TASK PROMPT: Determine how many lines in the records hold "computer", and give that number with nothing added.
TASK MATERIAL START
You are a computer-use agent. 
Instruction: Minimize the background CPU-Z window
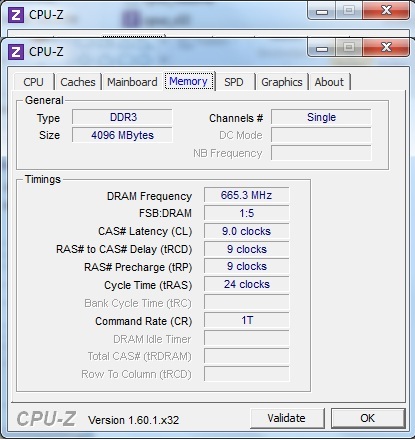321,11
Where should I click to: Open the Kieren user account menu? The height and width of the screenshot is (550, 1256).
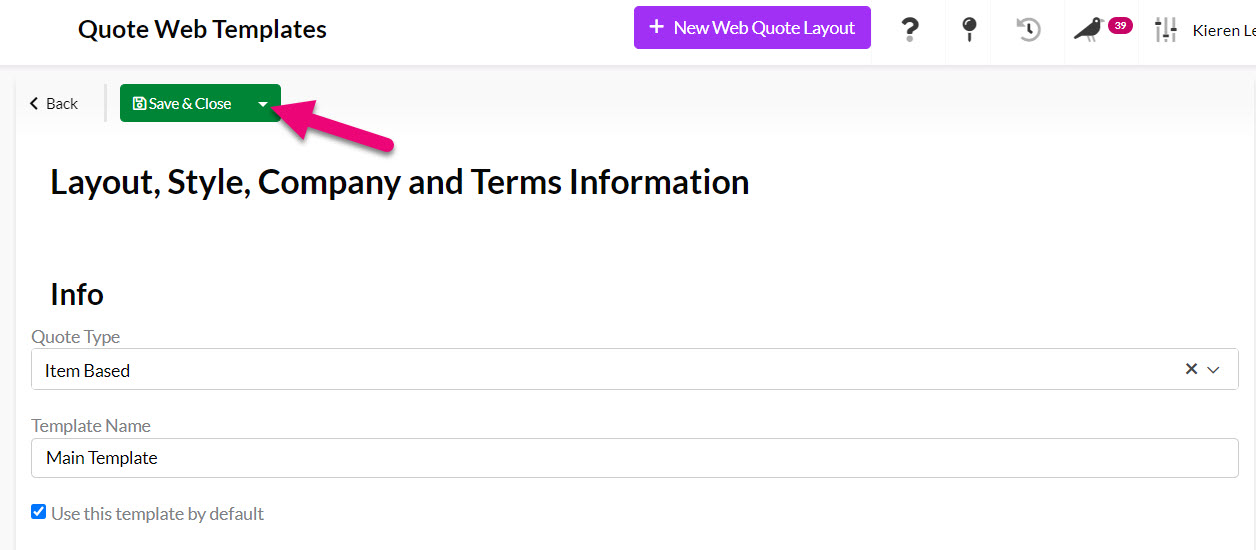click(x=1223, y=31)
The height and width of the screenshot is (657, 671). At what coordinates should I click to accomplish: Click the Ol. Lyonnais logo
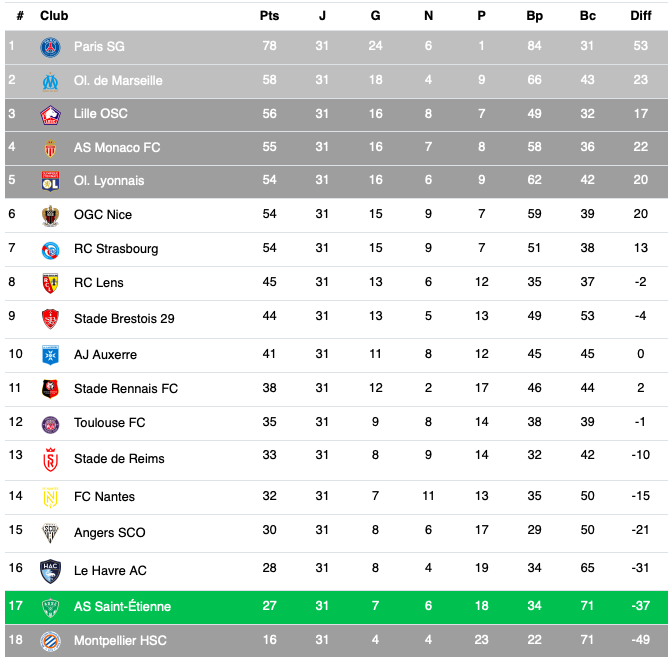tap(50, 181)
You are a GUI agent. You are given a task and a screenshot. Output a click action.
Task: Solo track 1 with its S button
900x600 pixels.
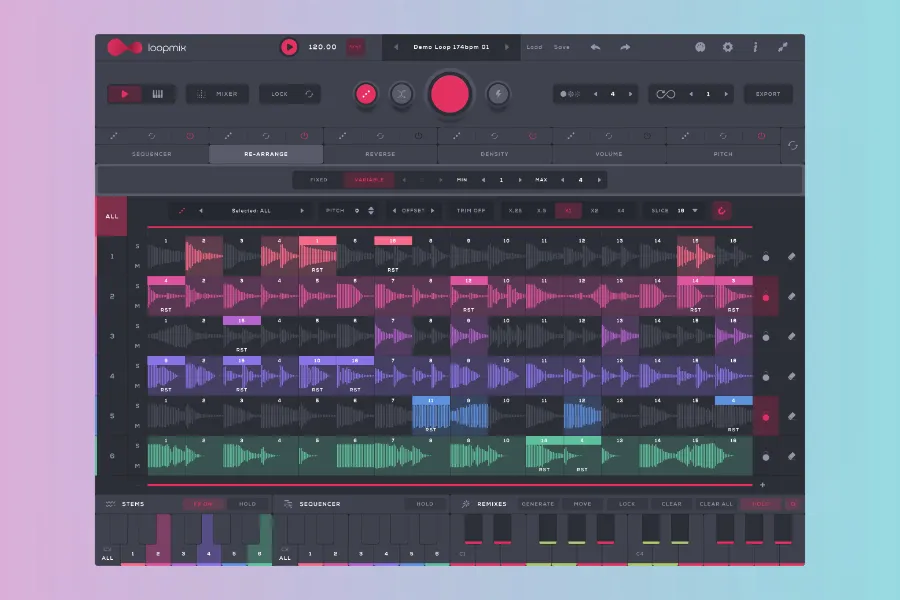139,246
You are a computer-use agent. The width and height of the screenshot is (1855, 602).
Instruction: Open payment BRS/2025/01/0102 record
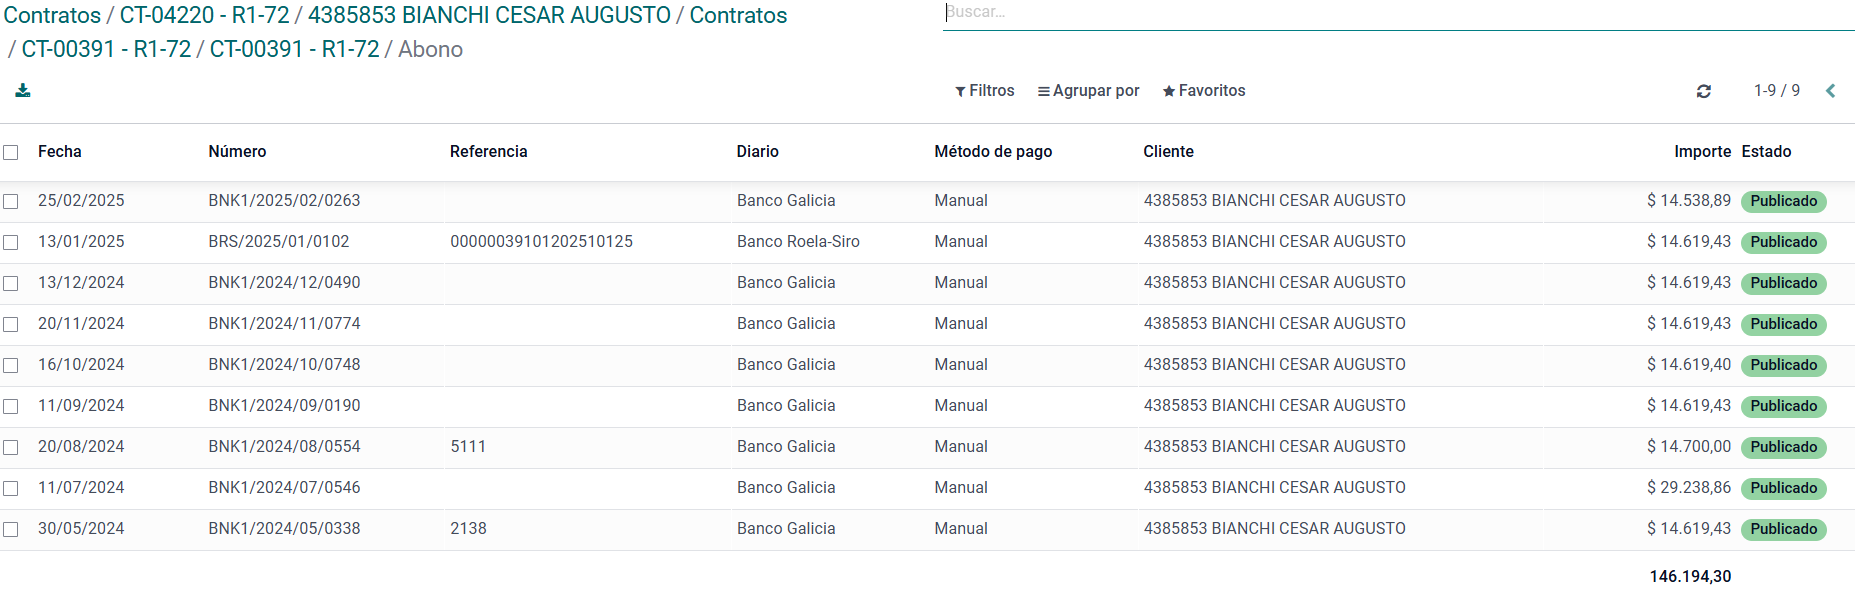coord(279,242)
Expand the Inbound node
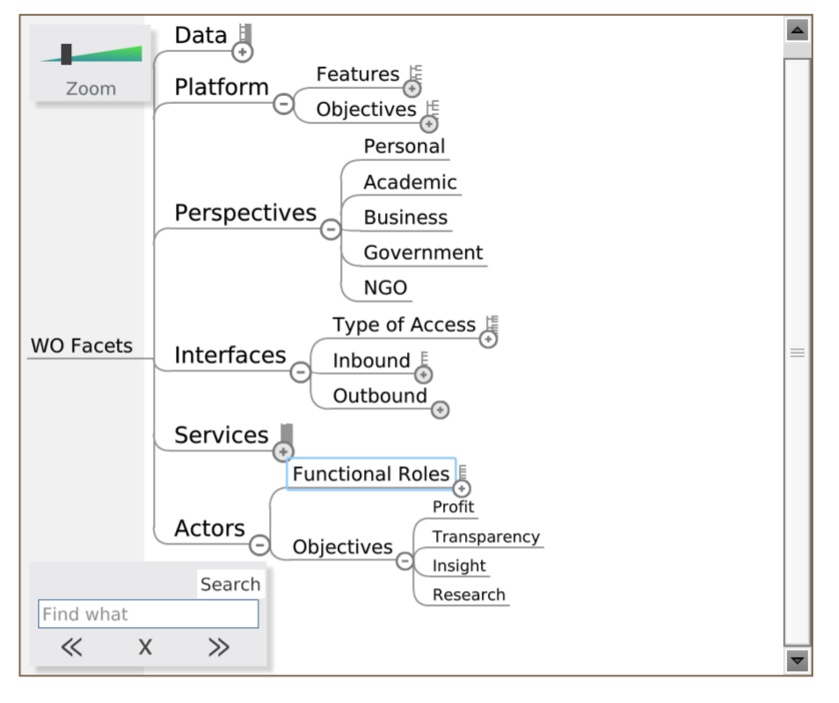The image size is (839, 703). pyautogui.click(x=423, y=374)
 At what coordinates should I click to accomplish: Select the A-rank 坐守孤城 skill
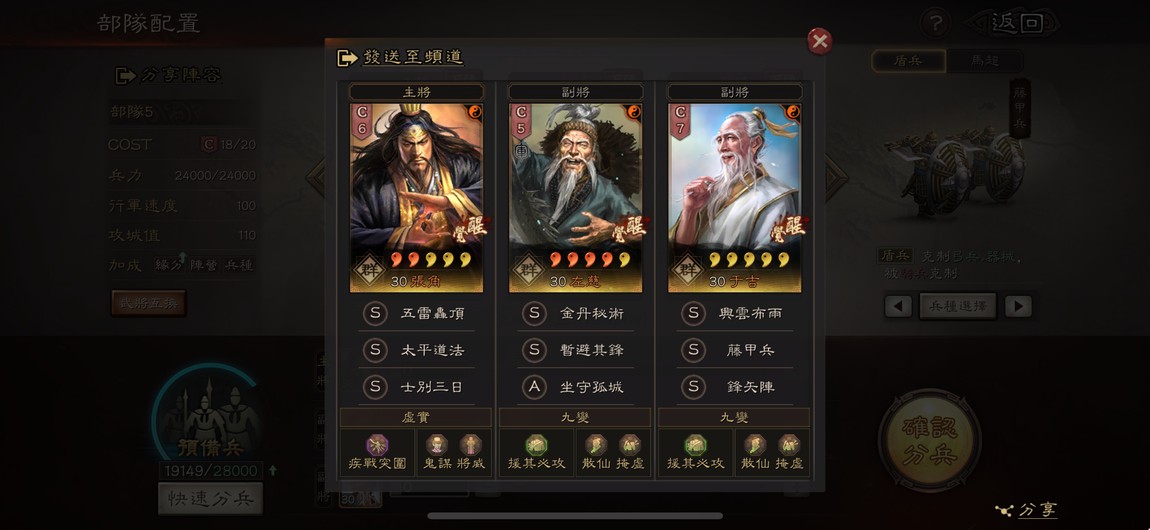pyautogui.click(x=576, y=387)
TASK MATERIAL END
RESPONSE: 2